They began asking Gerges about Egypt and he gave a reasonable answer. To my surprise, they did not ask me about Egypt at all. They did ask about Israeli reaction to the revolution there. I gave a brief analytical answer about Israeli concern regarding three points: the future of the peace treaty, the question of arms smuggling to Hamas in the Gaza Strip, and the wider regional situation, emphasizing on the last point the fall of the most important Arab state in the anti-Islamist camp.
To my surprise, they then asked Gerges to “respond” to me. Notice that they had not asked me to respond to his statement on Egypt. Gerges then launched into a long speech about how Israel and the United States always depended on dictators, that Israeli policy was the big problem, that Israel had to want a two-state solution (as if it had never backed one for years), that Israel had to stop oppressing the Palestinians, and ending with a call for a freeze on settlement construction. In other words, not exactly on the actual topic.
I objected on the grounds that he was invited to respond to my statement but that I was not invited to respond to his initial statement. Moreover, he had just made a political speech that went way off the topic and could have been made at any time over ten or twenty years. I had responded to the issues rather than making a propaganda polemic. And I was not allowed to make a response to his specific statements since the program would then move on to another question entirely. I then said that if that is what they were going to do I could not participate in this interview. And I hung up.
NPR called me back and the show’s executive producer apologized personally and said that she agreed with me (which I took as politeness rather than sincere). I explained in detail that I had interesting things to say about Egypt for their listeners. I also mentioned—which appeared to shock and perhaps make her angry—that this is the kind of thing that made people complain about NPR. She audibly gasped and made an angry noise. Nevertheless, she asked several times if they could do a one-on-one interview with me on Egypt. I agreed. She said they would call me back in 45 minutes to one hour.

• [PROBLEMS TO SOLVE]:
- a) Decide whether each statement below agrees with the account of the NPR interview, answering yes or no and quoting the deciding words from that account: (i) The hosts asked the narrator about Egypt. (ii) Gerges ended his speech with a call for a freeze on settlement construction. (iii) The executive producer said the program would call back in 45 minutes to one hour.
- b) Continue the account of the NPR interview after its final sentence.

• [SOURCE DATA]:
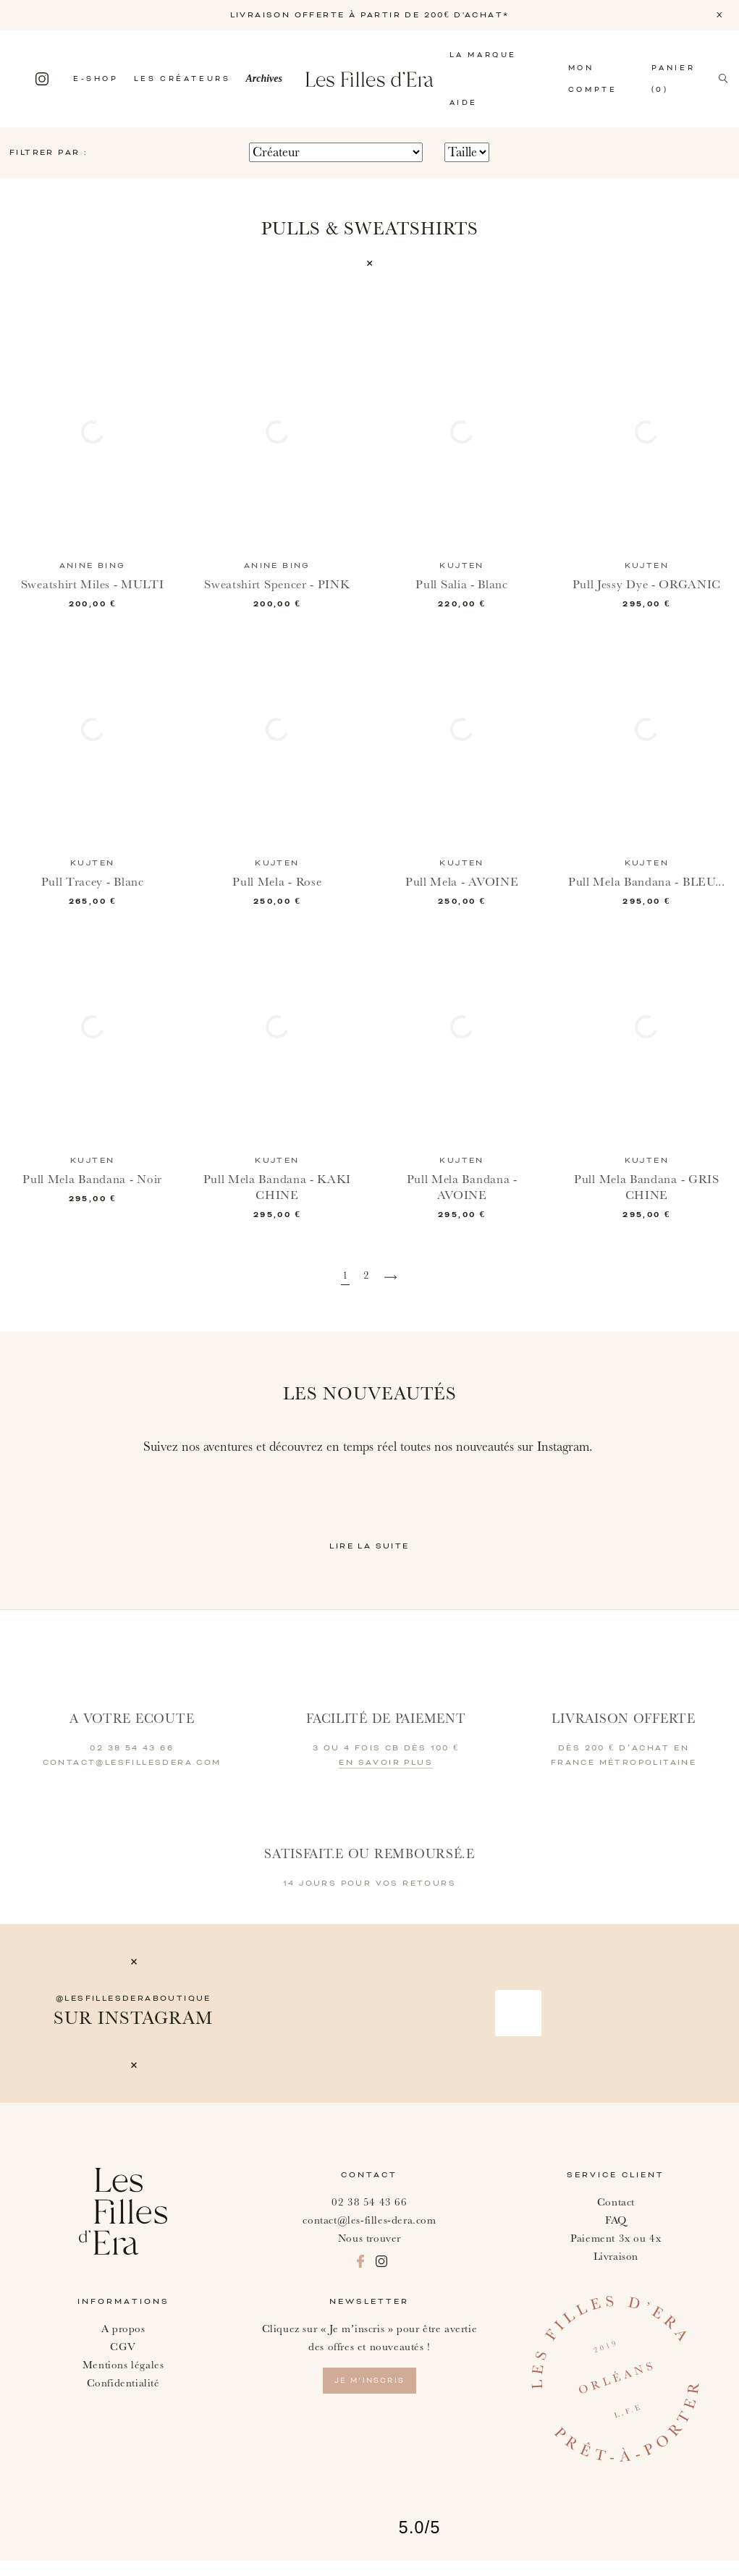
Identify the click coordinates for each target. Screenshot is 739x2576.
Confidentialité (123, 2398)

• [RESPONSES TO THE TASKS]:
- a)
(i) No: "To my surprise, they did not ask me about Egypt at all."
(ii) Yes: "ending with a call for a freeze on settlement construction."
(iii) Yes: "She said they would call me back in 45 minutes to one hour."

- b)
As of now I have received neither a telephone call nor an email. I don’t think I ever will. They have my phone number; they have my email. I am of the traditional school that if someone says they are going to call you they do so.
What kind of journalistic operation (not to mention one funded by tax dollars) apologizes, tells someone that he was "completely right," says its going to interview you in one hour, and then never calls? Answer: A political movement pretending to be a journalistic operation.
I wanted to discuss the next steps in Egypt in some detail. I had no interest in scoring political points. I assume they aired the interview with Gerges, either with or without my answer about Israeli reactions, presumably followed by his polemic. Perhaps that is wrong. I also assumed that they will have him on many times more and me not at all.
Oh, by the way—and I’m not making this up—I was invited a few days later to be on another NPR show. They said I would be on a panel discussing Egypt. And who would be be on the air with? Fawaz Gerges, I kid you not. I said, No, thank you. That is not a joke. That is precisely what happened.
People like me do want to be interviewed. We have spent years accumulating knowledge that we want to impart, especially when a generally obscure issue we’ve worked on for a decades becomes the world’s main story. But what's the point when they only want to use you as window dressing to claim they are balanced when in fact they aren't?
Barry Rubin is director of the Global Research in International Affairs (GLORIA) Center and editor of the Middle East Review of International Affairs (MERIA) Journal. His books include Islamic Fundamentalists in Egyptian Politics and The Muslim Brotherhood (Palgrave-Macmillan); and The Long War for Freedom: The Arab Struggle for Democracy in the Middle East, a study of Arab reform movements (Wiley). GLORIA Center site: http://www.gloria-center.org His blog, Rubin Reports, http://www.rubinreports.blogspot.com.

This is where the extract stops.